Os documentos que integram os arquivos federais, relacionados às atividades de repressão política ocorrida a partir de março de 1964, poderão ser considerados permanentes, passando a ser administrados pelo Arquivo Nacional e pelas Universidades Federais em cada unidade da Federação. È o que estabelece o projeto de lei (PL 1025/95), do deputado licenciado Aldo Rebelo (PCdoB- SP) e do ex-deputados Aldo Arantes (GO) e Haroldo Lima (BA), que está sendo analisado na Comissão de Relações Exteriores e de Defesa Nacional.

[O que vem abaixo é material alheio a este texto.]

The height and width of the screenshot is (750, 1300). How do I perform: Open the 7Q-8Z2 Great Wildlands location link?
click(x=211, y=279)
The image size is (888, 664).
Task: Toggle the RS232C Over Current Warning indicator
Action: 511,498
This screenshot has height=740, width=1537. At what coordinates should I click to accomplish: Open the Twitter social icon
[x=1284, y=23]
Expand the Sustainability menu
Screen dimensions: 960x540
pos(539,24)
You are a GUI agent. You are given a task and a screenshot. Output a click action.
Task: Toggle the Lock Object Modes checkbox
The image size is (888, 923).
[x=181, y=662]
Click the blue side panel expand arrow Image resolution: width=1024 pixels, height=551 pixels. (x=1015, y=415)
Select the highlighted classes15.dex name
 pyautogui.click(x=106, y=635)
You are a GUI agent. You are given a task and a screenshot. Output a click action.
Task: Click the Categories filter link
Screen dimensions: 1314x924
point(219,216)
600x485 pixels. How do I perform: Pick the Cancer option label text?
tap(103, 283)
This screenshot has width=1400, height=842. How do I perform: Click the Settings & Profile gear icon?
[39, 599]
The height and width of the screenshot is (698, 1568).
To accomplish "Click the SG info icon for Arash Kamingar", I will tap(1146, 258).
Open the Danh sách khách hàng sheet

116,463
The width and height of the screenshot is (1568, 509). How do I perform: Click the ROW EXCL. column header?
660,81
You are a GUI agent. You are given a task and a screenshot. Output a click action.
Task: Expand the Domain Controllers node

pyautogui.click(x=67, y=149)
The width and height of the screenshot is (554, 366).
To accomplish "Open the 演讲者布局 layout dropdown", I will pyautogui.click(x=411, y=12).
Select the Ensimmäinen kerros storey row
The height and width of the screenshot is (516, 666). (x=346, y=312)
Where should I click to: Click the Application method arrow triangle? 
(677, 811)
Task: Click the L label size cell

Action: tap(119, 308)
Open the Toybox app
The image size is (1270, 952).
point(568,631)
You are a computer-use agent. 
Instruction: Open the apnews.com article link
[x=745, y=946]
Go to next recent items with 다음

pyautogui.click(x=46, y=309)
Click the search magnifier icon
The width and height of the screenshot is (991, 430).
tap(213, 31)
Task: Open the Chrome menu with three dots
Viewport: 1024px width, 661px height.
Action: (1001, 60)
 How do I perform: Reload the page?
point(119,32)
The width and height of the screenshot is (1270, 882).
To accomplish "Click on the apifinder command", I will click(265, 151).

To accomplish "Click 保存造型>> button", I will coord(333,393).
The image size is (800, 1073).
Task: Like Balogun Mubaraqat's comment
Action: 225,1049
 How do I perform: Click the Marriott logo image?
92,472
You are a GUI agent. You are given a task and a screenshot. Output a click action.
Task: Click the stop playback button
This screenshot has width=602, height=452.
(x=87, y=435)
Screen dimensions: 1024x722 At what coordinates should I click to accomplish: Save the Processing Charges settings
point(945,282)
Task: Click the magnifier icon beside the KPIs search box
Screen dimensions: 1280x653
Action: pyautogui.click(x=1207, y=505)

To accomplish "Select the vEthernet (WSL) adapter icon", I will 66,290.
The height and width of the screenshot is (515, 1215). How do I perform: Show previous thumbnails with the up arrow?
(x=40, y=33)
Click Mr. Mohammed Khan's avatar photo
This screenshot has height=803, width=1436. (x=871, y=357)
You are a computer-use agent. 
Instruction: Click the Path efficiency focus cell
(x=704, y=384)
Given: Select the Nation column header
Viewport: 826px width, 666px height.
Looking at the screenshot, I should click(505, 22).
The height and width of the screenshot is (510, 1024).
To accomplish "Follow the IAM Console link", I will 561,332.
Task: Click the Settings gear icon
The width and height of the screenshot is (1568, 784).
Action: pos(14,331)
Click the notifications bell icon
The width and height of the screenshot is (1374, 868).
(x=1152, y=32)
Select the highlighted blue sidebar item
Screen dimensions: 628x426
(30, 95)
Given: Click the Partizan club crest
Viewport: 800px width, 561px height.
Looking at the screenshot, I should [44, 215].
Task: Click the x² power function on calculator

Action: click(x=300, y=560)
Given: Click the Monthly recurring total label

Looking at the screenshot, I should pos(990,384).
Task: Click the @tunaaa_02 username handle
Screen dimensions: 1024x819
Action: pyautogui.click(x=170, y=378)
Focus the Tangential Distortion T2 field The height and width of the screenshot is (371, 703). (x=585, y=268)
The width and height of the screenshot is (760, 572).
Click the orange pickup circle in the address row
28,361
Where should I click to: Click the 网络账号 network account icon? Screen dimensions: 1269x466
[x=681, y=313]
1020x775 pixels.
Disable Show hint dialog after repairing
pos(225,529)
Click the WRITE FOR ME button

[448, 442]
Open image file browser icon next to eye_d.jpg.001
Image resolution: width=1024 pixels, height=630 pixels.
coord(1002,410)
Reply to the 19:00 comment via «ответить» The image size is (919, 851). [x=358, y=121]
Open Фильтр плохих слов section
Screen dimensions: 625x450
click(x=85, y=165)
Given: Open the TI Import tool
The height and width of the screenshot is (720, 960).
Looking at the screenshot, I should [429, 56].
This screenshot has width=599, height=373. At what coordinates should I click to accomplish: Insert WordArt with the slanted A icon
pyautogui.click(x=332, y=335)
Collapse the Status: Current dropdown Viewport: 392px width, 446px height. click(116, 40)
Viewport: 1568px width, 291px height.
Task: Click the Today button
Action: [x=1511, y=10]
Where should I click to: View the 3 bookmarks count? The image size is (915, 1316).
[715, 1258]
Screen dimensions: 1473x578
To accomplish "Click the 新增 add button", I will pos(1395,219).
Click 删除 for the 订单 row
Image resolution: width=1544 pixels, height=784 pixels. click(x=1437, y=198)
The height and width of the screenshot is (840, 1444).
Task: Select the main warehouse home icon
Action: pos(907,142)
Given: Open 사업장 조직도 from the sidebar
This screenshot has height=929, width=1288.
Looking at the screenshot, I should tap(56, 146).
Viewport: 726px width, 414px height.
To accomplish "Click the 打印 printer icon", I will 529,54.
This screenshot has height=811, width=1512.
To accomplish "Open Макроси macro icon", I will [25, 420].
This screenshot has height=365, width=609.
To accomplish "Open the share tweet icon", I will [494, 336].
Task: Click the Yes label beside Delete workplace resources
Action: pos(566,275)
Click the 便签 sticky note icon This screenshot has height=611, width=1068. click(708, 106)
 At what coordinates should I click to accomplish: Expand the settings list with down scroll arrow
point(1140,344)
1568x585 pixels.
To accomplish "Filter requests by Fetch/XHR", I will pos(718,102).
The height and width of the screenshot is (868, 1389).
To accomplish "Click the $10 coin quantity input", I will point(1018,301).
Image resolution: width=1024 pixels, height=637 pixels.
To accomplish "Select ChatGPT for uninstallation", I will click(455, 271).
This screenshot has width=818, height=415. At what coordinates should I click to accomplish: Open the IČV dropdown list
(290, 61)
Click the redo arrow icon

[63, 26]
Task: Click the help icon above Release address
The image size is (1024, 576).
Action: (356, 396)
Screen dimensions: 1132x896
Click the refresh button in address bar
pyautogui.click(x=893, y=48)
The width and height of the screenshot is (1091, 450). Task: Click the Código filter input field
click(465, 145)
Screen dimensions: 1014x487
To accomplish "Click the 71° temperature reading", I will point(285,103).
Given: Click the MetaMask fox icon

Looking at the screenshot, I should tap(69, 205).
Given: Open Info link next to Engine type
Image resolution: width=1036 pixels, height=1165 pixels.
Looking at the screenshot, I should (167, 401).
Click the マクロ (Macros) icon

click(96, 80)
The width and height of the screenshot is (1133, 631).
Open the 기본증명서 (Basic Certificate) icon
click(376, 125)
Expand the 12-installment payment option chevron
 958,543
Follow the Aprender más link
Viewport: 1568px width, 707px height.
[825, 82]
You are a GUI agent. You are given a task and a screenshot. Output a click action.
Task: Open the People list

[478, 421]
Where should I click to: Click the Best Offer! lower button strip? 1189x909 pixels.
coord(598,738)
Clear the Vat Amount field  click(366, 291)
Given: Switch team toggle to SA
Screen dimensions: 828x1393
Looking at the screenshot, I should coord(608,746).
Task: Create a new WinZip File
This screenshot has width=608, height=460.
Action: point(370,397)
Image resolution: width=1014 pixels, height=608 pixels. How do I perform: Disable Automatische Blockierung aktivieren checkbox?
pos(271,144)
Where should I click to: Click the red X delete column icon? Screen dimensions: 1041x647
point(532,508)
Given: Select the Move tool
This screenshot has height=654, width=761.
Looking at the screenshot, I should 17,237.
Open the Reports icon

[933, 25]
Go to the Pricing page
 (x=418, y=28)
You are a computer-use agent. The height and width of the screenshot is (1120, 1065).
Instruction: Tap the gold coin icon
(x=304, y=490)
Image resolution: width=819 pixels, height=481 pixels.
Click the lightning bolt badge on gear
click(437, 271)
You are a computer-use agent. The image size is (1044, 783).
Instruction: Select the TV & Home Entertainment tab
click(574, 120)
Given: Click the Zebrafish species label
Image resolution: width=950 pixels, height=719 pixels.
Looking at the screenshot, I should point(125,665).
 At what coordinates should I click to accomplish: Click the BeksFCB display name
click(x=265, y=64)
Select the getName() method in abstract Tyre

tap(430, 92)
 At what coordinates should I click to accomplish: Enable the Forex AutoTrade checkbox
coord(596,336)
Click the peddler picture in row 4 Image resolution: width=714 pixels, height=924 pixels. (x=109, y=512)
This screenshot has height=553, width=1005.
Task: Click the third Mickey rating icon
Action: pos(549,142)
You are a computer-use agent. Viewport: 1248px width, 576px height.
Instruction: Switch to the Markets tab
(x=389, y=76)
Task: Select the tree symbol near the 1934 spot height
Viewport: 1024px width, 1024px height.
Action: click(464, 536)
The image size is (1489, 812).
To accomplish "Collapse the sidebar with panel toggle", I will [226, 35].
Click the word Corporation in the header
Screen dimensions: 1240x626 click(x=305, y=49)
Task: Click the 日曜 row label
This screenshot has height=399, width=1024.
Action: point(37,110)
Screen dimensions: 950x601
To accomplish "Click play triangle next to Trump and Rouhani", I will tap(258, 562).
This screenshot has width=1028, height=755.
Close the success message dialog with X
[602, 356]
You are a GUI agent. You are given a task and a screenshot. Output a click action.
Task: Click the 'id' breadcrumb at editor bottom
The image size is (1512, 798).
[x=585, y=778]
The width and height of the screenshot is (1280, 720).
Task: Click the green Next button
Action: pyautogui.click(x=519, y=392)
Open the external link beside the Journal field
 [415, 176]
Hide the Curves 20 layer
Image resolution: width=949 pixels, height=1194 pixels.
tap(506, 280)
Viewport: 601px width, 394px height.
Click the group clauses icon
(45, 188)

A proposta, que acrescenta artigo na Lei sobre a política nacional de arquivos públicos e privados (Lei 8159/91), determina que na ausência destes estabelecimentos, os documentos serão disponibilizados por outra instituição arquivística pública, para acesso público pleno, nos termos de regulamentação a ser definida pelo Conselho Nacional de Arquivos. Os parlamentares argumentam que a proposta pretende contribuir para a consolidação da democracia no País, estabelecendo o mais amplo acesso possível aos documentos.
Direito democrático
Para eles, "o Golpe Militar de 64, promovendo a ampla violação dos direitos humanos, a perseguição de democratas e lideranças populares, marcou várias gerações do povo brasileiro". Eles acrescentam que a proposta não se volta contra as Forças Armadas ou qualquer outra instituição, "pelo contrário, representa mais um acesso na consolidação de trajetória democrática que o país faz".
Na Comissão de Relações Exteriores, a deputada Maninha (PT-DF) foi designada relatora da matéria. A proposta, que tramita em caráter conclusivo , também será analisada pelas Comissões de Educação e Cultura; e Constituição e Justiça e de Cidadania.